Libertà, arte, follia: gli anni venti totalizzanti e sperimentali

Al Museo Guggenheim Bilbao una mostra multidisciplinare

MAG 11, 2021 -

Bilbao, 11 mag. (askanews) – Un decennio dirompente, incastrato negli anni più terribili del XX Secolo, rivisitato attraverso una lettura totalizzante e multidisciplinare che vuole restituire il dinamismo creativo e la grande libertà di sperimentazione del periodo. Il Museo Guggenheim Bilbao ha inaugurato l’esposizione “I folli anni venti”, realizzata in collaborazione con la Kunsthaus di Zurigo.

“Questa – ha detto il direttore generale del museo basco, Juan Ignacio Vidarte – è la seconda mostra di quest’anno che prevede una sguardo sul passato, ma è uno sguardo che vuole anche permettere di capire come interpretare e intervenire sul futuro”.
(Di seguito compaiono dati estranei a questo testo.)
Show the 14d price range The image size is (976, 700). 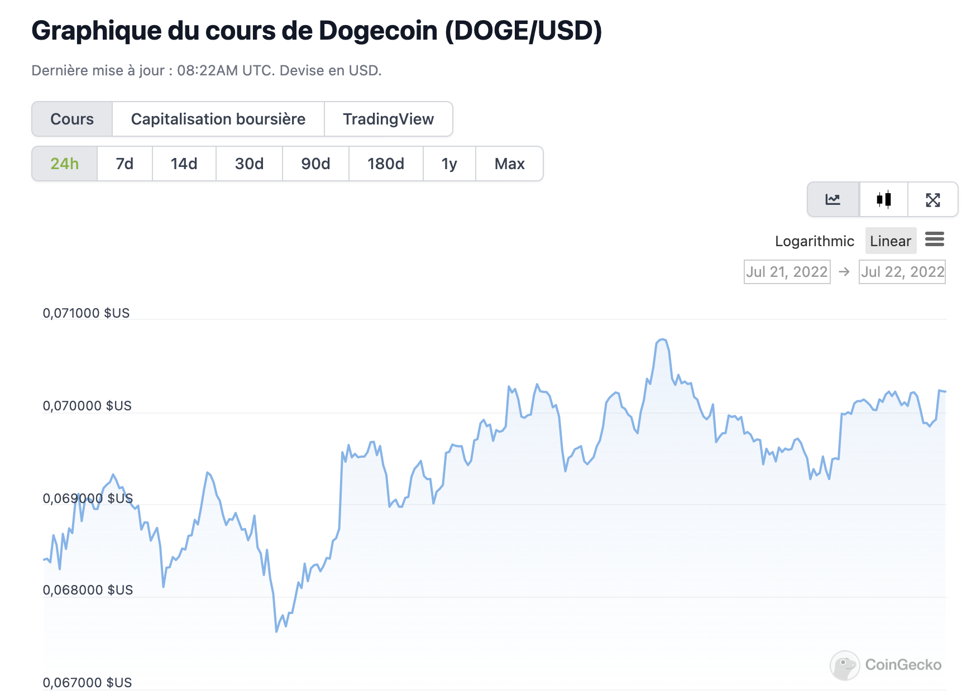click(184, 164)
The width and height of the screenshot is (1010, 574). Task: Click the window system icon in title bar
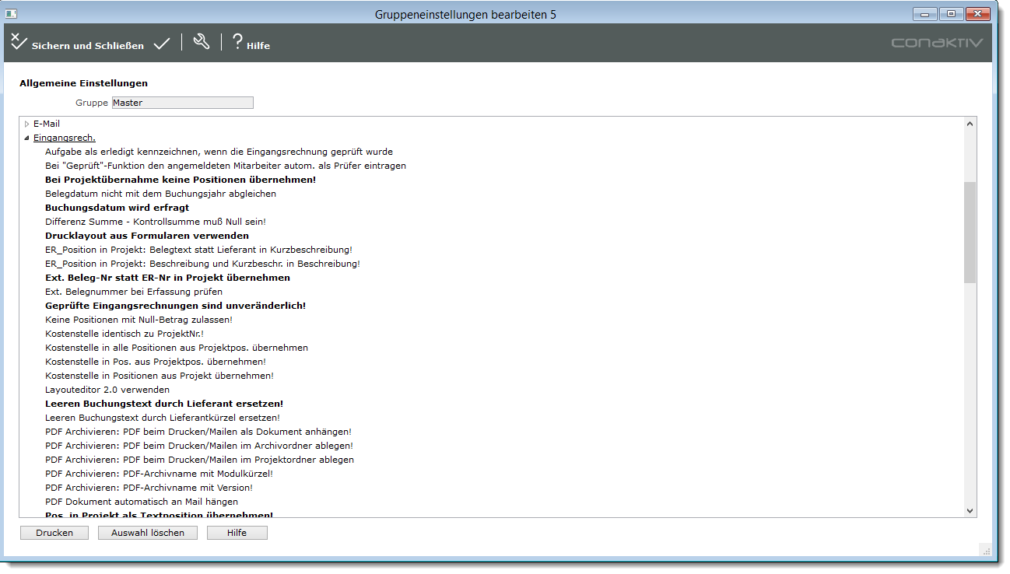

Già, perché uno dei fili rossi interpretativi della mostra, curata da Catherine Hug e Petra Joos, è proprio quello del “salto nel futuro” che gli anni venti hanno effettivamente messo in atto e che si manifesta in molteplici modi, dall’utilizzo delle immagini in movimento all’esplosione della moda, dalla denuncia sociale alle grandi conquiste dell’architettura. E in relazione alla struttura unica del museo bilbaino si è mosso anche il drammaturgo Calixto Bieito, chiamato a realizzare la scenografia della mostra.

“Questo – ha detto il regista spagnolo ad askanews – è un museo con sale meravigliose e molto grandi e con Petra abbiamo voluto pensare lo spazio come un paesaggio, come una grande sinfonia, fatta di musiche e colori diversi”.

“Io penso – ha aggiunto la co-curatrice Joos – che l’architettura può essere molto bella, molto funzionale, molto innovativa. Però diventa ancora più bella quando si riempie con qualcosa di magico. Ci sono molti aspetti che il visitatore non conosce e ognuno desidera scoprire cose diverse. Ma la scoperta in sé è già una forma di magia”.

Che poi, e qui sta forse la più interessante forma di libertà della mostra stessa, se volete in relazione con la libertà dadaista del Cabaret Voltaire di Zurigo, si manifesta anche nell’accostamento tra le opere dell’epoca e il lavoro di artisti contemporanei, come Kader Attia o Thomas Ruff, che dialogano in una sorta di simbiosi emotiva con i film di Fernand Léger o di Walter Ruttmann, con i ritratti glamour di Christian Schad, con i corpi delle attrici e della ballerine come Josephine Baker, con le immagini del desiderio, con gli abiti di Coco Chanel, con Mondrian e con il razionalismo del Bauhaus, solo per fare qualche esempio.

“Non si può capire l’arte – ci ha detto Bieito, scegliendo di dirlo in italiano – se non come una totalità. L’arte non è il teatro, o la musica, non è il profumo. E’ tutte queste cose insieme”.

Il Museo Guggenheim di Bilbao si trasforma quindi in una sorta di palco per una mostra che ha nell’attenzione alle arti performative un’altra delle posture curatoriali che definiscono lo spazio fisico e metaforico dell’esposizione. Uno spazio nel quale l’incubo e la disperazione vanno a braccetto con il jazz e una straripante volontà di vivere la frivolezza; la teoria quantistica si sposa alle rivendicazioni sociali e molte cose che fino a quel momento erano parse impossibili prendono una forma reale. Che forse possiamo riassumere a partire dai nuovi modi di vedere il mondo che dai folli anni venti ci portano necessariamente fino a noi.